Coulson J noted that the milestone payments all related to preparatory works. The work that had been carried out did not include any excluded operations. Rather than look at the works to be performed under the Contract as a whole, he decided the correct approach was to look at what the dispute itself related to. No ‘excluded operations’ had been carried out at the time of termination. There was therefore no jurisdictional issue.
Reservation of rights
Coulson J concluded that the Contractor’s ‘general reservation of rights’ in the first adjudication did not assist the Contractor for the following reasons:
- Read as a whole, the reservation raised in the first adjudication was not a general reservation; it took a specific point related to timetabling in relation to the Contractor’s concerns about an ambush
- The two adjudications were not linked and a reservation of rights in the first adjudication could not feed through into the second adjudication
- The Contractor’s agreement to the adjudicator’s terms and conditions in the second adjudication amounted to an acceptance of the adjudicator’s jurisdiction.
Stay of execution
Coulson J held that the Contractor had no defence to the second adjudicator’s decision. The court did, however, exercise its discretion to grant a partial stay. In doing so, it considered the following:
- the principles for a stay (as set out in Wimbledon Construction Co 2000 Ltd v Vago  EWHC 1086 (TCC) (http://www.bailii.org/ew/cases/EWHC/TCC/2005/1086.html)). In particular:
- Adjudication is intended to be a quick and inexpensive method of arriving at a temporary result in a construction dispute and adjudicator’s decisions are to be enforced summarily and the claimant should not generally be kept out of its money; and
- The probable inability of the claimant to repay the judgment sum at the end of a substantive trial may constitute special circumstances which merit a stay in enforcement.
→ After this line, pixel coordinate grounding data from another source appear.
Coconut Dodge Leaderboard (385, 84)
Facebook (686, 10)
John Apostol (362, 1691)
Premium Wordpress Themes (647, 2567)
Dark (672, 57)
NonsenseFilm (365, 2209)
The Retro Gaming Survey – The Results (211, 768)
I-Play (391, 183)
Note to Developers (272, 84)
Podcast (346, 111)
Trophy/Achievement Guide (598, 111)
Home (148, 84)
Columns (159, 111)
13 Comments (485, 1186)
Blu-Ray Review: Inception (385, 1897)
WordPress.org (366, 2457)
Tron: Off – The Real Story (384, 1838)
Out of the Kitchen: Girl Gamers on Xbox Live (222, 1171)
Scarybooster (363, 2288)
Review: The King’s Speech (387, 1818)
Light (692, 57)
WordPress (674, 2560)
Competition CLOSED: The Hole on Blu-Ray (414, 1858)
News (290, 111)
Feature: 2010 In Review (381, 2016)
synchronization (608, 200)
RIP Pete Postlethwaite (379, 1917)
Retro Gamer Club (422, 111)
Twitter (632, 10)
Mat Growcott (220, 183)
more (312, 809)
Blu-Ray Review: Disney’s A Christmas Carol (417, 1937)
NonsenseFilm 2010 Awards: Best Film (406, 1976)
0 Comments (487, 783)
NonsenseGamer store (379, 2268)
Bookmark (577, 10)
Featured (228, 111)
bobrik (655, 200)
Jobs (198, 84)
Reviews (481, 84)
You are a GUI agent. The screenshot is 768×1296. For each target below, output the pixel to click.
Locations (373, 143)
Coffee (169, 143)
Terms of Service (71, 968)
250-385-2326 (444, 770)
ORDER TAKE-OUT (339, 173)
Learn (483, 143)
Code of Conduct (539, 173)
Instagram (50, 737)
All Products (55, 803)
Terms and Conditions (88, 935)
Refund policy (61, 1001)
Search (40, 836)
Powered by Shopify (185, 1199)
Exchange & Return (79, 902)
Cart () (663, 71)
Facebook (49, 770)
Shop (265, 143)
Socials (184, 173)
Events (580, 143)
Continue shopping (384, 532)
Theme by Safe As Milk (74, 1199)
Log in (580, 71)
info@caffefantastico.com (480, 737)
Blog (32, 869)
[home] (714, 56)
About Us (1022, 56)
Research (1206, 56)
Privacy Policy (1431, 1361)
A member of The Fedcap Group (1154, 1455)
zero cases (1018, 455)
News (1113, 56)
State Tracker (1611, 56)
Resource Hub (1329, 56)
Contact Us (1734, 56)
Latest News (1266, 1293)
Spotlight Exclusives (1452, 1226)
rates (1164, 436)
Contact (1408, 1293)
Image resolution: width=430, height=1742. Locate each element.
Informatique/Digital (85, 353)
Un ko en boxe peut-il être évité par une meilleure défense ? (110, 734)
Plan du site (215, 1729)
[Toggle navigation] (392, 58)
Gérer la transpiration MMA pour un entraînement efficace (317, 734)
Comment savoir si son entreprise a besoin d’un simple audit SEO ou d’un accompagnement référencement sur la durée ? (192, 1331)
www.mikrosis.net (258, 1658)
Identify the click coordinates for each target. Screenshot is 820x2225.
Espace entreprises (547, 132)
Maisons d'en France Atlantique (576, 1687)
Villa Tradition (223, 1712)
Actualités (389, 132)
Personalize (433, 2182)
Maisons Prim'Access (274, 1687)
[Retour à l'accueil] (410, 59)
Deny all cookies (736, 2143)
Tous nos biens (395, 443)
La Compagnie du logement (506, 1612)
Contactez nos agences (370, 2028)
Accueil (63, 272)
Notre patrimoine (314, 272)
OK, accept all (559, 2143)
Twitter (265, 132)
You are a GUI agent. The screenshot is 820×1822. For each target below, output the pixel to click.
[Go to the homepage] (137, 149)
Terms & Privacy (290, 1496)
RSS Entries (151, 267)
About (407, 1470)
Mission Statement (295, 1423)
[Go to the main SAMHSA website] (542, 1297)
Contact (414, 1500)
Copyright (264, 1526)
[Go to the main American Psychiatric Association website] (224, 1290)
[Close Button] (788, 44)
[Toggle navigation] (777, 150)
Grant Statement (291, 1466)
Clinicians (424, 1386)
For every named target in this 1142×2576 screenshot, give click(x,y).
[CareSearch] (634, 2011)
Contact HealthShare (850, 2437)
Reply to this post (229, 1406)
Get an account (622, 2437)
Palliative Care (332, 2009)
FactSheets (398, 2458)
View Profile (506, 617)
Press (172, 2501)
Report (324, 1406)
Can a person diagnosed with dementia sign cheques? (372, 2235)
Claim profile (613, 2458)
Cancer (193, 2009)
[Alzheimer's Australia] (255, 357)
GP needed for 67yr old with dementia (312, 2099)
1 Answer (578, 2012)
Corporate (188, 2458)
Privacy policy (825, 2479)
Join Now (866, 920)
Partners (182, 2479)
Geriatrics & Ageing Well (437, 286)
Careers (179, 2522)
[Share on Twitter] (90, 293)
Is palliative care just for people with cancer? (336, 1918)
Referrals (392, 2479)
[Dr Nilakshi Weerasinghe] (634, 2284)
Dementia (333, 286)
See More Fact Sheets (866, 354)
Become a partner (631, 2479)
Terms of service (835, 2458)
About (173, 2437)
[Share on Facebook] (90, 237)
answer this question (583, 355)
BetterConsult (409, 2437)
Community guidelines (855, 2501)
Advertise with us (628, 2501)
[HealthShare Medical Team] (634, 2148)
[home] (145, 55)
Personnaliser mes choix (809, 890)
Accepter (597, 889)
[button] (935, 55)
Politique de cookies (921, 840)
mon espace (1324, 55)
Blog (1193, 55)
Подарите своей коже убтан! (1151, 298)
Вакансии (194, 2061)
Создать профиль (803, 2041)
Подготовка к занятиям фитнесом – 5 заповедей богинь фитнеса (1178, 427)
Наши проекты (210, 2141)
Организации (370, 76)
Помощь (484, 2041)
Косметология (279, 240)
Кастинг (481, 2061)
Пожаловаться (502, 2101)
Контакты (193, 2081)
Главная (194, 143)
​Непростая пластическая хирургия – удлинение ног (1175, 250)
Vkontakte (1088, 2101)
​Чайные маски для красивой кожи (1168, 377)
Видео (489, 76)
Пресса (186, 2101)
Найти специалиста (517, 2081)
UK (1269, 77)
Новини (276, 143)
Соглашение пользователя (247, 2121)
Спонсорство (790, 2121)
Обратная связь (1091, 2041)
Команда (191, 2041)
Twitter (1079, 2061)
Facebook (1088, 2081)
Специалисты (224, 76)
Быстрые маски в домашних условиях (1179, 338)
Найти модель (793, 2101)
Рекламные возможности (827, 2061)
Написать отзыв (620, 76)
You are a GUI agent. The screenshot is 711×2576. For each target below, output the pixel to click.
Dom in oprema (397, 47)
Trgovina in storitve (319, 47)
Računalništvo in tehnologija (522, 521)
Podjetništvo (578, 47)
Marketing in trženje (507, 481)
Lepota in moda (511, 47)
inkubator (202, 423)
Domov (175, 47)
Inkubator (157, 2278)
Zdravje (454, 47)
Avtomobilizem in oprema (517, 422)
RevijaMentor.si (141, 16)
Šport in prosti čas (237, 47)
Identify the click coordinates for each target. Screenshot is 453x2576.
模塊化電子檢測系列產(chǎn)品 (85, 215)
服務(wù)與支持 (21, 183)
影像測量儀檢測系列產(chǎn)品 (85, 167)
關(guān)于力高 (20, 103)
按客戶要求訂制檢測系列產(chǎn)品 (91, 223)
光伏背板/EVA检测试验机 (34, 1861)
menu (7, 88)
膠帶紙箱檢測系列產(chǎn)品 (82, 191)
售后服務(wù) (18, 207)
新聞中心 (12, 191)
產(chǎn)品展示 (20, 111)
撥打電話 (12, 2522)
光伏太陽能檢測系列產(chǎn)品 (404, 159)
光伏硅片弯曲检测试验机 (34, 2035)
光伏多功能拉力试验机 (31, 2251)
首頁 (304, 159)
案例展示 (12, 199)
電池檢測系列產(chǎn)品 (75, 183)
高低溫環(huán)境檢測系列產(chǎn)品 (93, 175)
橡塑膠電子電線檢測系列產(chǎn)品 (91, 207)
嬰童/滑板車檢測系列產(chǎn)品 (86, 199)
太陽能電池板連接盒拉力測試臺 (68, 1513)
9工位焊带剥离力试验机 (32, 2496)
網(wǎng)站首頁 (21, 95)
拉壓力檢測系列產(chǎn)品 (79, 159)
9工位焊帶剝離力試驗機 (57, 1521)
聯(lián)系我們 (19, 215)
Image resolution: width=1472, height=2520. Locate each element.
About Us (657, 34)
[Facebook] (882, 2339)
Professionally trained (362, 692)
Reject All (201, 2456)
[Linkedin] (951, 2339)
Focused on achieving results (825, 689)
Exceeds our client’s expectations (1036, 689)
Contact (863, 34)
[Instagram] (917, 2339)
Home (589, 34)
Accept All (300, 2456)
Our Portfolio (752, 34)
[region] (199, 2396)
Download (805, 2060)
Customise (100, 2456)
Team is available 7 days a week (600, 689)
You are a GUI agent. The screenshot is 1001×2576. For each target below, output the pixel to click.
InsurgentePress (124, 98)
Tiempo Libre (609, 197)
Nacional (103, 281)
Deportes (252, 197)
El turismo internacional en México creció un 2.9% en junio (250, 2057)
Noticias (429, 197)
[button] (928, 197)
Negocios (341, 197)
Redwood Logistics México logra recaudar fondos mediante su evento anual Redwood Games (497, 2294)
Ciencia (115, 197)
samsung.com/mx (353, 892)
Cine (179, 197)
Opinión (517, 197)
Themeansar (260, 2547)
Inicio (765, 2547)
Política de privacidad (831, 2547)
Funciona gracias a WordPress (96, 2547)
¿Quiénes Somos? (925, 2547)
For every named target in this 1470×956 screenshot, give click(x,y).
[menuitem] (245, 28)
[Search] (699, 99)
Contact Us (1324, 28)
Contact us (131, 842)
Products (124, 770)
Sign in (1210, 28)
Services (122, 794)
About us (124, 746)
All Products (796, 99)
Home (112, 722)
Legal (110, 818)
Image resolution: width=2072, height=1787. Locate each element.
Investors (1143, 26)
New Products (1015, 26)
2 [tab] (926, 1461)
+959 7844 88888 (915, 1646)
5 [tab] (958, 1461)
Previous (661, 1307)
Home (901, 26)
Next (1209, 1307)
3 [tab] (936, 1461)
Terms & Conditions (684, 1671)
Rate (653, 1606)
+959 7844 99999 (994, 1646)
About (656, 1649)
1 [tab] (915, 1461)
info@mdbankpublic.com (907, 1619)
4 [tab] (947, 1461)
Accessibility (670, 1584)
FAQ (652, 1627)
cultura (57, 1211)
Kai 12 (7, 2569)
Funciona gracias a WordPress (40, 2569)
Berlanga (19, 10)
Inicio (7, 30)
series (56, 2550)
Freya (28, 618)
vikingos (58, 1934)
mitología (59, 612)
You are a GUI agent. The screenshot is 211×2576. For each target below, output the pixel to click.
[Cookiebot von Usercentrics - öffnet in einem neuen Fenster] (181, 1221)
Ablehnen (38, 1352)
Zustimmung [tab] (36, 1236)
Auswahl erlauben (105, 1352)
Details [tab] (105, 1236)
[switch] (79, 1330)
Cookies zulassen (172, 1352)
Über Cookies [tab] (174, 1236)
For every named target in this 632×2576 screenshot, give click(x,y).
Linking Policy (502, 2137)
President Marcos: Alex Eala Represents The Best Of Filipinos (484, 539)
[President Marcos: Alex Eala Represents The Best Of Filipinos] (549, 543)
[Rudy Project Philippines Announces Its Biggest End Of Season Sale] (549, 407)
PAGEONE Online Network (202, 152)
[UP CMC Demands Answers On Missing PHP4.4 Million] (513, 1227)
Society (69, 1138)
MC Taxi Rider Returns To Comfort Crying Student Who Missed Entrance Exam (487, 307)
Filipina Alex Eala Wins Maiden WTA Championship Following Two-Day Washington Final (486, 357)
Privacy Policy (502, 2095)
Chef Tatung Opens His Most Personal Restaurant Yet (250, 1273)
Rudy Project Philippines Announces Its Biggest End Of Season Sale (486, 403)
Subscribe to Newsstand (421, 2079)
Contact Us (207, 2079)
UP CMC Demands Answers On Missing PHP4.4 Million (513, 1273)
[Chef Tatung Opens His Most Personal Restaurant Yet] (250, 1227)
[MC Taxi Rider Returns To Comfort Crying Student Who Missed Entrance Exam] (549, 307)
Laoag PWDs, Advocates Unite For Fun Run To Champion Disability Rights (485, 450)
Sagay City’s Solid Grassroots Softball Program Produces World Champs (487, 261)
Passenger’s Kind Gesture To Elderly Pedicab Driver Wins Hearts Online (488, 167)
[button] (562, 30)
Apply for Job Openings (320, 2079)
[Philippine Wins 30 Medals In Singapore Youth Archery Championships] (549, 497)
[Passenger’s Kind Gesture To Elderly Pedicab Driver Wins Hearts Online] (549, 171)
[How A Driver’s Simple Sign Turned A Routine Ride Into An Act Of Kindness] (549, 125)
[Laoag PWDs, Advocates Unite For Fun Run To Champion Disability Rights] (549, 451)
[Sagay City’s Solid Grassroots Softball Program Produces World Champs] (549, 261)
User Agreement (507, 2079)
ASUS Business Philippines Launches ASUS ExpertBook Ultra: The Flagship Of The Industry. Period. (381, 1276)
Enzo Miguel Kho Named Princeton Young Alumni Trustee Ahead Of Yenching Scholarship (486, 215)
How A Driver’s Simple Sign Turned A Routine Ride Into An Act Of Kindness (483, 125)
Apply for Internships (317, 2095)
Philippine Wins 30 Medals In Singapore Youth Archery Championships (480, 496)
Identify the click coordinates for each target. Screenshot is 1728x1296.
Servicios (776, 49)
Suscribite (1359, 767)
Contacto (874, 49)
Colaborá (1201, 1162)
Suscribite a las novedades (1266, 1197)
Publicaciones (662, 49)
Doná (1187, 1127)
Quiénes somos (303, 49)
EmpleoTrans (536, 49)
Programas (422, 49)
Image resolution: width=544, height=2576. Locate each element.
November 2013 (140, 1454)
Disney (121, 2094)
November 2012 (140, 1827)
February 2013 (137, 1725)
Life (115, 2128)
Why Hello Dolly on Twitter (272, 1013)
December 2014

- whether it was ‘fair’ to enforce the adjudicator’s decision in full (as considered in Galliford Try Building Ltd v Estura Ltd  EWHC 412 (TCC) (http://www.bailii.org/ew/cases/EWHC/TCC/2015/412.html));
- LB RP (Crown Road) Ltd v Squibb Group Ltd  EWHC 2669 (TCC), where the issue was whether the claimant had given proper answers to questions raised about its financial circumstances.
Coulson J was sympathetic to the Contractor in that the Employer had ‘stonewalled’ the Contractor in respect of its financial situation and the Employer had failed to file its accounts with Companies House.
In considering Galliford Try v Estura, Coulson J noted that if the full sum was paid by the Contractor the Employer would have little motivation to provide a final calculation of its net losses having the effect that the final account would likely take longer to finalise.
Coulson J also considered the Employer to be an ‘SPV with no P’. He considered the SPV’s purpose had come to an end. It was not continuing with the Project and it was probable that the SPV would soon be wound up. This created a real risk that the Contractor might overpay and never be repaid.
To ‘do broad justice’ to the parties Coulson J considered that summary judgment should be given for the sum of £9.8 million plus interest, the Contractor was required to pay £4.5 million with a further £1 million to be paid into court, and that a general stay should be ordered in respect of the remaining sums.
Practical implications of the case
The case highlights:
- the importance of making a general reservation regarding jurisdiction early at the point at which the adjudicator’s appointment is accepted;
- that any reservation of rights should be clear and unequivocal;
- that where a specific reservation is made, it can fall away when the matter giving rise to the reservation is resolved;
- that reservations cannot carry over from a previous adjudication and in cases of multiple adjudications, the reservation of rights should be repeated in each adjudication; and
- that a court may draw negative inferences where a lack of information is provided in relation to a party’s assets which could result in a stay to the enforcement of an adjudicator’s decision.